▶ _TO DO_: Revise the material below so that "Screen dimensions" becomes "Display size" wherever it occurs, leaving every other part unchanged.

▶ _A run of records_:

▽

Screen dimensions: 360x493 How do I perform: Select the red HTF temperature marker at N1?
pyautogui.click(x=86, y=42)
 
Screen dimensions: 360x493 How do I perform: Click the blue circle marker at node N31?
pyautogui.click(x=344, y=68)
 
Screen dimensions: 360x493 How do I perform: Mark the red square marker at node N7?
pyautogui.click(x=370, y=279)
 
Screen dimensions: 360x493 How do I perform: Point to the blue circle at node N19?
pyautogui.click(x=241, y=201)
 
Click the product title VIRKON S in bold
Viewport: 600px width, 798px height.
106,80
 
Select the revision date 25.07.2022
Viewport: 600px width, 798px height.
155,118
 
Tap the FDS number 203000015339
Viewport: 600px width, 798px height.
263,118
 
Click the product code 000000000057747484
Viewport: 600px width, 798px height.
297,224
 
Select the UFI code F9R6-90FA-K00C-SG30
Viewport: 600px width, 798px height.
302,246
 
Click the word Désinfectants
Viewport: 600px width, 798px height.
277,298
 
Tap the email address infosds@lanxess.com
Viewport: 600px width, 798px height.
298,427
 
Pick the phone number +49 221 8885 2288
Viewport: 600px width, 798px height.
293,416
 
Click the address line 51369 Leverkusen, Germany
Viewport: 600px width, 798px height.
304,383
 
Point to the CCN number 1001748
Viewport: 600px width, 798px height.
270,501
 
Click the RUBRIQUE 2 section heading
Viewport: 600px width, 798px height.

△

▶ _SOLUTION FOR THIS EXERCISE_:
Display size: 360x493 How do I perform: Select the red HTF temperature marker at N1?
pyautogui.click(x=86, y=42)
 
Display size: 360x493 How do I perform: Click the blue circle marker at node N31?
pyautogui.click(x=344, y=68)
 
Display size: 360x493 How do I perform: Mark the red square marker at node N7?
pyautogui.click(x=370, y=279)
 
Display size: 360x493 How do I perform: Point to the blue circle at node N19?
pyautogui.click(x=241, y=201)
 
Click the product title VIRKON S in bold
Viewport: 600px width, 798px height.
106,80
 
Select the revision date 25.07.2022
Viewport: 600px width, 798px height.
155,118
 
Tap the FDS number 203000015339
Viewport: 600px width, 798px height.
263,118
 
Click the product code 000000000057747484
Viewport: 600px width, 798px height.
297,224
 
Select the UFI code F9R6-90FA-K00C-SG30
Viewport: 600px width, 798px height.
302,246
 
Click the word Désinfectants
Viewport: 600px width, 798px height.
277,298
 
Tap the email address infosds@lanxess.com
Viewport: 600px width, 798px height.
298,427
 
Pick the phone number +49 221 8885 2288
Viewport: 600px width, 798px height.
293,416
 
Click the address line 51369 Leverkusen, Germany
Viewport: 600px width, 798px height.
304,383
 
Point to the CCN number 1001748
Viewport: 600px width, 798px height.
270,501
 
Click the RUBRIQUE 2 section heading
Viewport: 600px width, 798px height.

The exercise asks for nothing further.